[STATED GOAL 1]
Reproduce the stretch of the contract simplification text from "Is it legal if" through "always wanted to.", word for word.
## Begin SELECTED TEXT
Simplifying contracts – is it legal? The answers for lawyers

Is it legal if I simplify a contract?

Contracts are legal instruments with legal implications and have a long history of interpretation and precedent and this has shaped the way lawyers write and present contracts.

Simplifying contracts challenges tradition but it doesn’t mean it’s not legal. In fact, new laws are requiring contracts to be easier to understand. More on this to come. 

If you want to know more about contract design, check out our Contract Design School where you can learn everything you need to know about contract design: simplification, visualization and serve your clients the way you’ve always wanted to.

What is contract simplification?

Simplifying contracts means taking a traditional “serious-looking” legal contract with

  • Small font, non-existing spacing, and no white space
  • Loads of legalese and long words
  • Paragraph-long sentences that are impossible to read 
  • The most important information is buried somewhere in the detail

And then you make it more simple, using

  • A clear and user-friendly structure 
  • Plain language 
  • Visual aids to help the user.
## End SELECTED TEXT
## Begin RECORDS FOR THE EXERCISE
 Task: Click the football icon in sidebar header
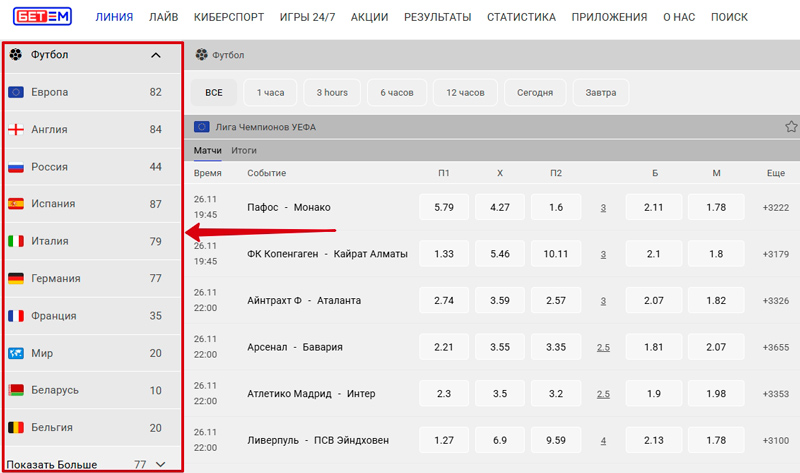coord(15,55)
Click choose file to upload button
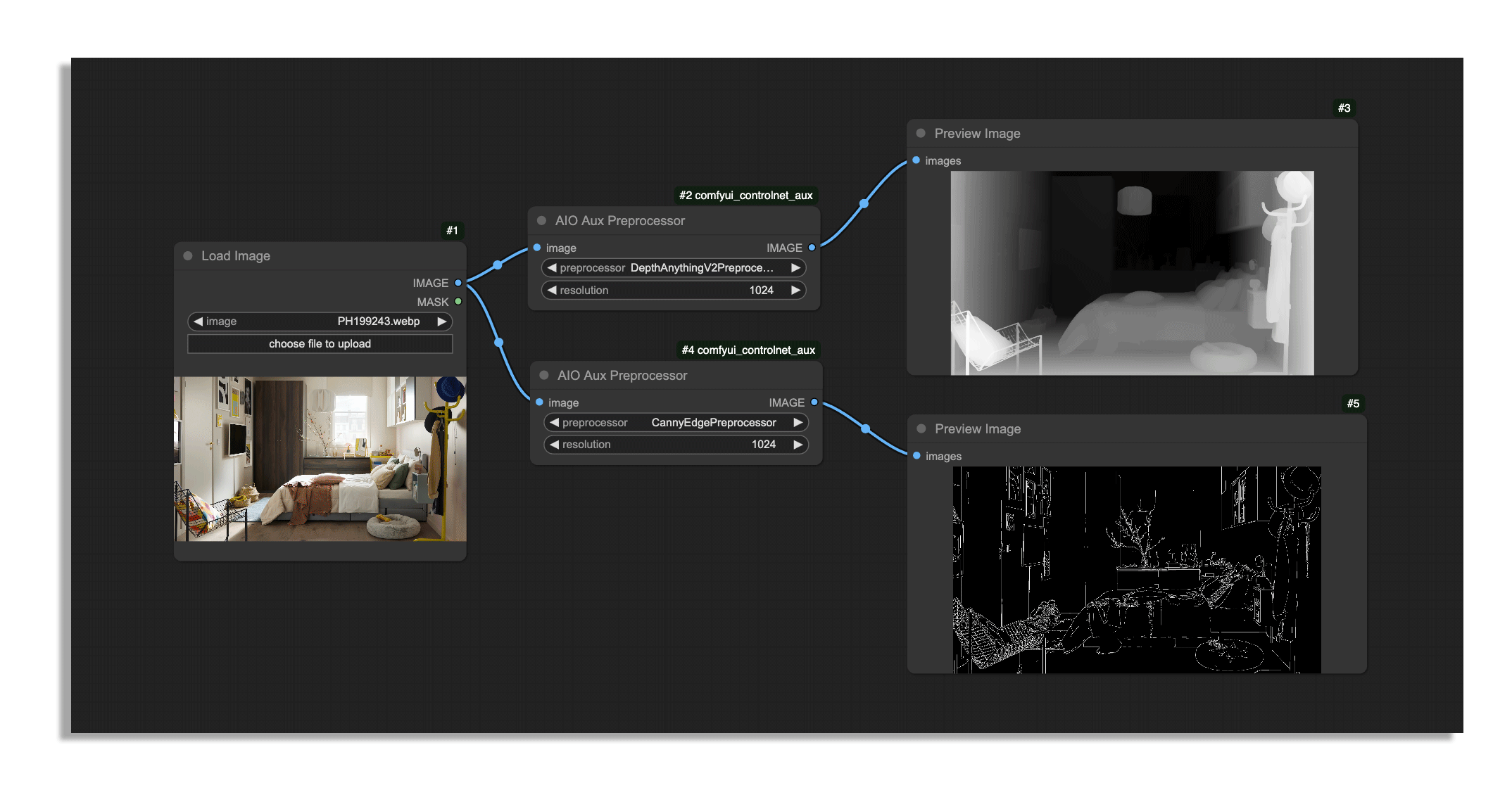 (x=320, y=344)
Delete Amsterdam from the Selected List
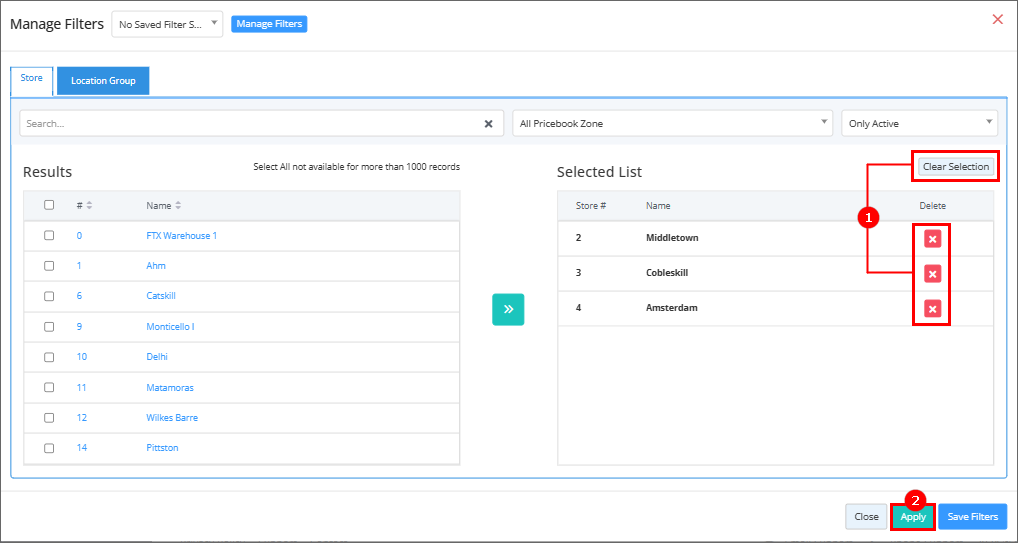The height and width of the screenshot is (543, 1018). pyautogui.click(x=932, y=308)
## End RECORDS FOR THE EXERCISE
[STATED GOAL 2]
Rewrite the stretch of the rows from the line containing "Click choose file to upload button" through the end of the rows, replacing "Delete" with "Remove" and leaving everything else unchanged. Give only those lines, and leave the pictures out.

[FULL RESPONSE 1]
Is it legal if I simplify a contract?

Contracts are legal instruments with legal implications and have a long history of interpretation and precedent and this has shaped the way lawyers write and present contracts.

Simplifying contracts challenges tradition but it doesn’t mean it’s not legal. In fact, new laws are requiring contracts to be easier to understand. More on this to come. 

If you want to know more about contract design, check out our Contract Design School where you can learn everything you need to know about contract design: simplification, visualization and serve your clients the way you’ve always wanted to.

[FULL RESPONSE 2]
Click choose file to upload button
 (x=320, y=344)
Remove Amsterdam from the Selected List
The height and width of the screenshot is (543, 1018). pyautogui.click(x=932, y=308)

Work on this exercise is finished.